Apart from RFRA, do other statutes direct courts on what standards of scrutiny they must apply in interpreting the Constitution? Is it controversial at all for the Legislative Branch to direct the Courts to make some type of hurdle or another in determining how the Constitution applies to a particular controversy?

The gist of my question is this: let’s say libertarians took over Congress and the White House, and made a law which required all governmental actions to withstand strict scrutiny. The goal of such a law would be to end Medicare, the Department of Education, certain parts of the Civil Rights Act of 1964, or whathaveyou.

Or, conversely, a group of authoritarians take power and direct that every law shall be interpreted under a rational basis, so that governmental power could take on as much as could possibly be allowed.

Are the courts really bound to follow such laws in place of their own judgment on the meaning of constitutional principles?
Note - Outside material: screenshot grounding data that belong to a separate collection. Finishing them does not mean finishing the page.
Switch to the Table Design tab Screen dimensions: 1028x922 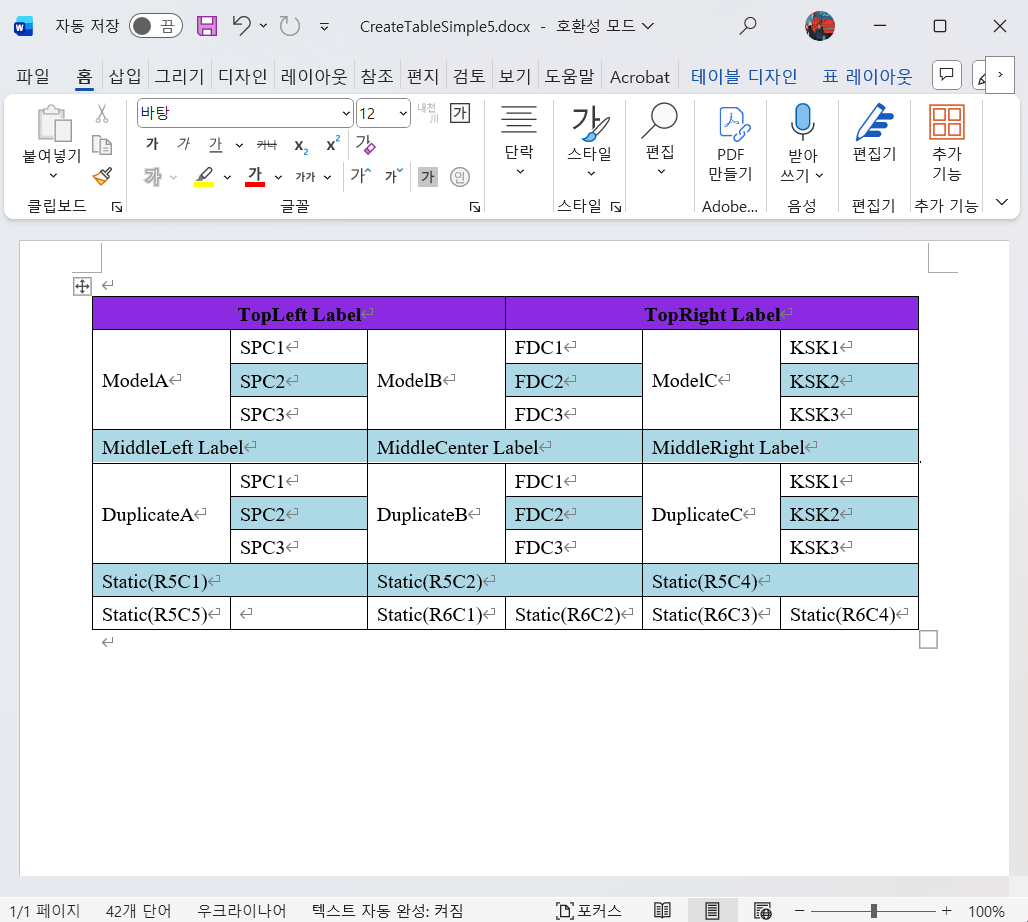(x=744, y=76)
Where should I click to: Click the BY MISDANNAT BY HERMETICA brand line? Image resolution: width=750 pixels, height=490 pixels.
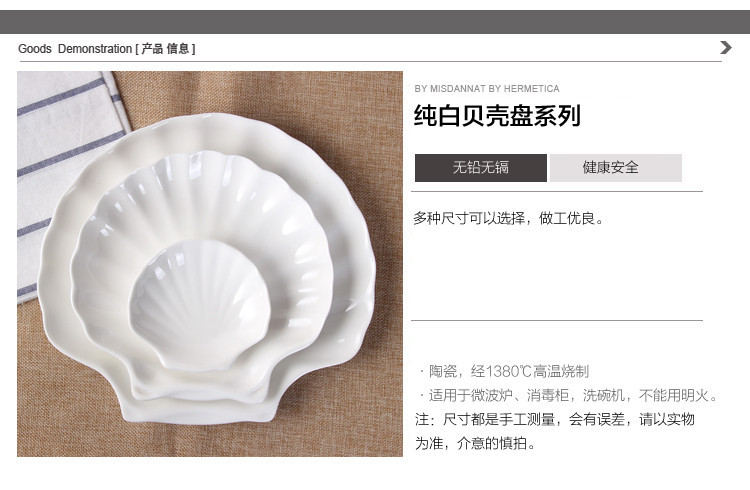(487, 89)
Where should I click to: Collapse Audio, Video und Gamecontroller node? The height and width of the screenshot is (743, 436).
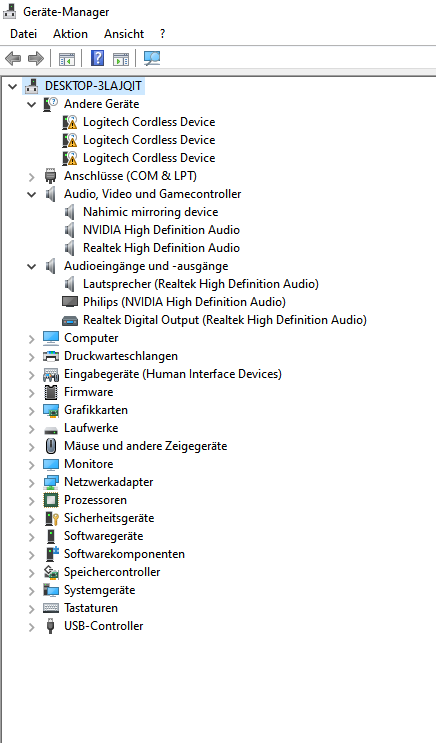pos(32,194)
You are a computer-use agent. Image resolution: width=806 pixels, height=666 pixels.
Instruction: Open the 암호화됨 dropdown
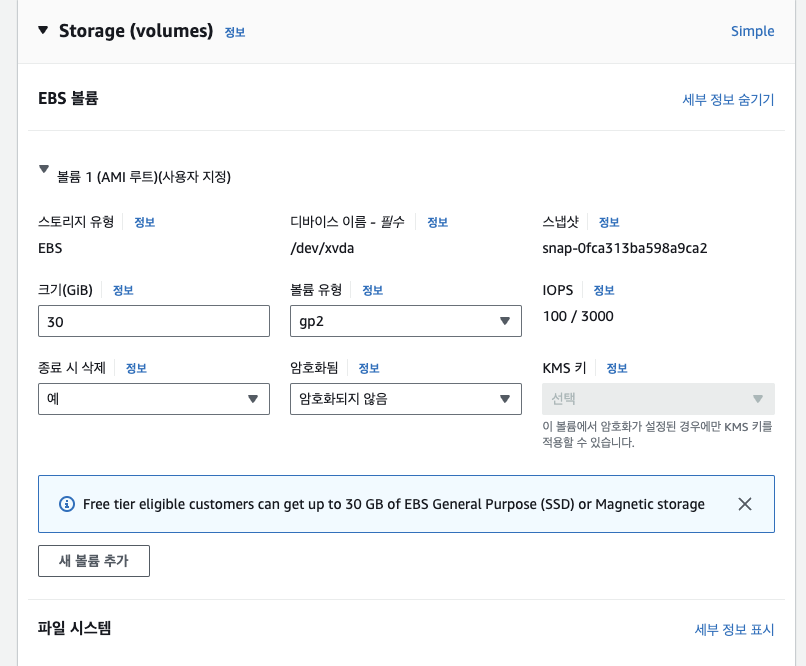pyautogui.click(x=405, y=399)
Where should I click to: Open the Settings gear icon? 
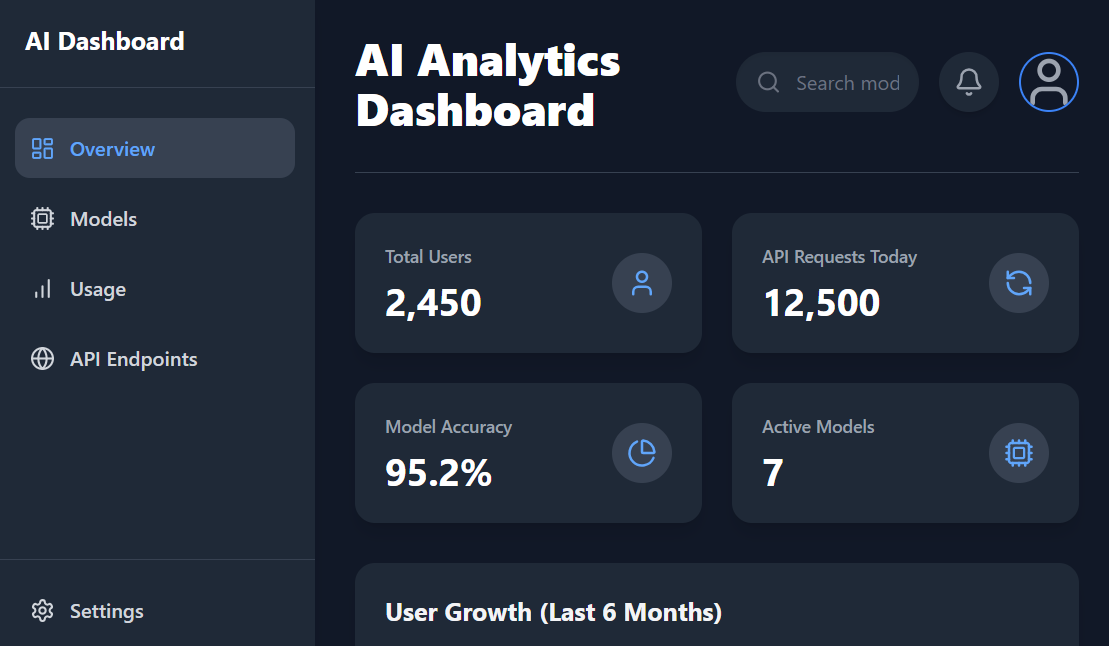tap(42, 610)
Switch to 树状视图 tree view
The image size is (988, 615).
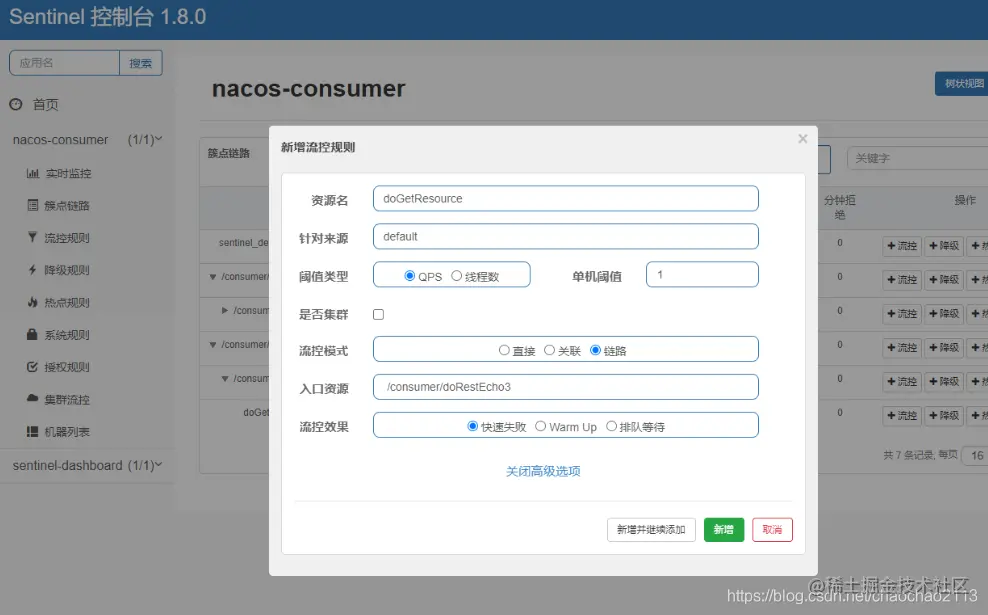(966, 84)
Answering this is too much typing without getting paid.

There have been plenty of statutes over the years that have been passed in response to court rulings, with the evident intent of changing the result of that ruling. Some have been successful; some not.
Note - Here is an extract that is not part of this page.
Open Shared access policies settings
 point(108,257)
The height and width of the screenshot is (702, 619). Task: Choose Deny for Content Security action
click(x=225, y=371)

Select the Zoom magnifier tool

In the case of the RFRA, it seems they are – it’s been upheld against the federal government.

As far as I’m aware, yes. I don’t think that there is any argument that the state of the law now recognizes some of the protections of the Bill of Rights extend to Corporations, and that some of them don’t.

I’ll even concede that.

I don’t agree. In listening to the argument itself, his intent to concede the point seemed very clear, and his words did the same – until, as I said, Breyer rescued him.

So you draw the line at the public/private ownership difference? Privately owned for-profit corporations can have religious expression, but publicly owned ones can’t?
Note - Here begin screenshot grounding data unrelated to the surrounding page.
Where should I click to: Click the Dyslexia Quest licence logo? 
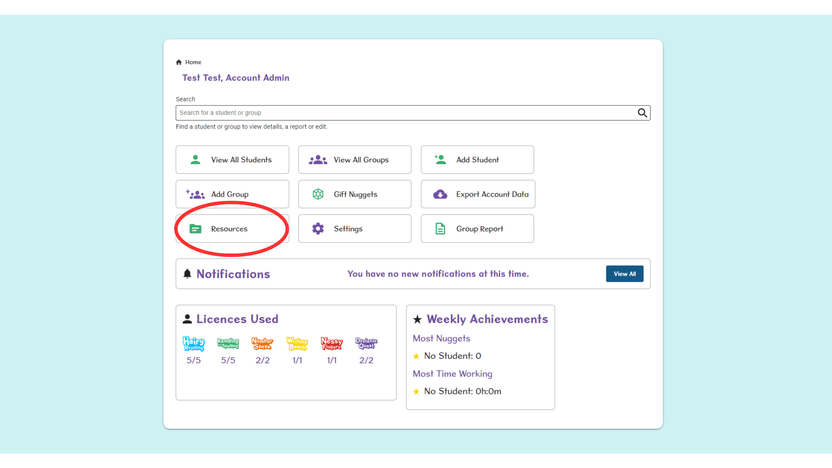click(366, 343)
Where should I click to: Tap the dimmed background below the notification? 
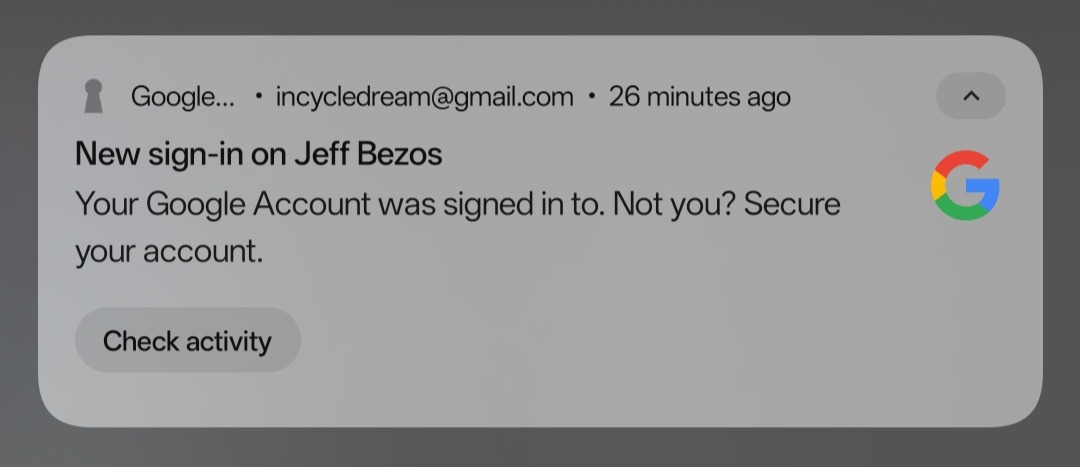[540, 448]
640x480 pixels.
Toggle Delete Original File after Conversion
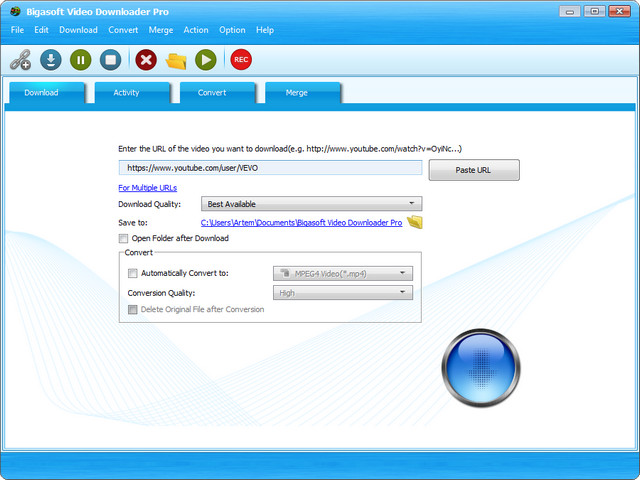point(133,310)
Until Breyer joins the SDMB? :smiley:

The courts are a co-equal branch and can of course say that they will decide what standards apply themselves. I think the reason they respect Congress on the strict scrutiny standard is because the 1st amendment is already usually regarded as requiring a strict scrutiny justification to infringe. RFRA just makes this clear so justices who are soft on the 1st amendment have a harder time weaseling to justify government action.

Now let’s say Congress decided to be too cute by half and pass a law stating that ALL laws, retroactively, had to satisfy strict scrutiny. I’ll leave aside that strict scrutiny can’t really apply to government programs because the government spending power is near absolute anyway, as is the government taxing power. That right there would make the law only useful when dealing with laws that carry criminal penalties that don’t have to do with Congress’ spending or taxing power. But if we assume it would lead to the striking down of Social Security and Medicare, the court wouldn’t hesitate for a second to say, "Yeah, I don’t think so. "And declare the law unconstitutional for infringing on the powers of the judicial branch. With a stern warning about trying to get out of political accountability by making the courts do their dirty work for them…

I can’t control what you want to hear. I can only point out your conclusion is specifically denied by him both right before and right after the part you “hear” as being conceded.

I’m inclined to say the simple answer is yes, and even with owner-run corporations, I’d have to see a history of religion put into practice in the business. A company like Chik-Fil-A or Hobby Lobby are overtly religious and so I frankly see no reason why they can’t be overtly religious. The owners founded them to be so and so they are. But if you have a business owner who has always just run their business like any other business and all of a sudden doesn’t like something that will cost him money, I’d treat that with a lot more skepticism.

But that’s just how I see the issue, the justices probably don’t agree. But I do think it’s important that Hobby Lobby was founded as an explicitly religious corporation, and I also think society not only has a place for such businesses, but needs such businesses.

By the by, I was looking for live audio of the argument, but the Supreme Court doesn’t post the audio until a couple weeks after. Where did you hear the argument Bricker, because I want to hear live the arguments in Riley v. California.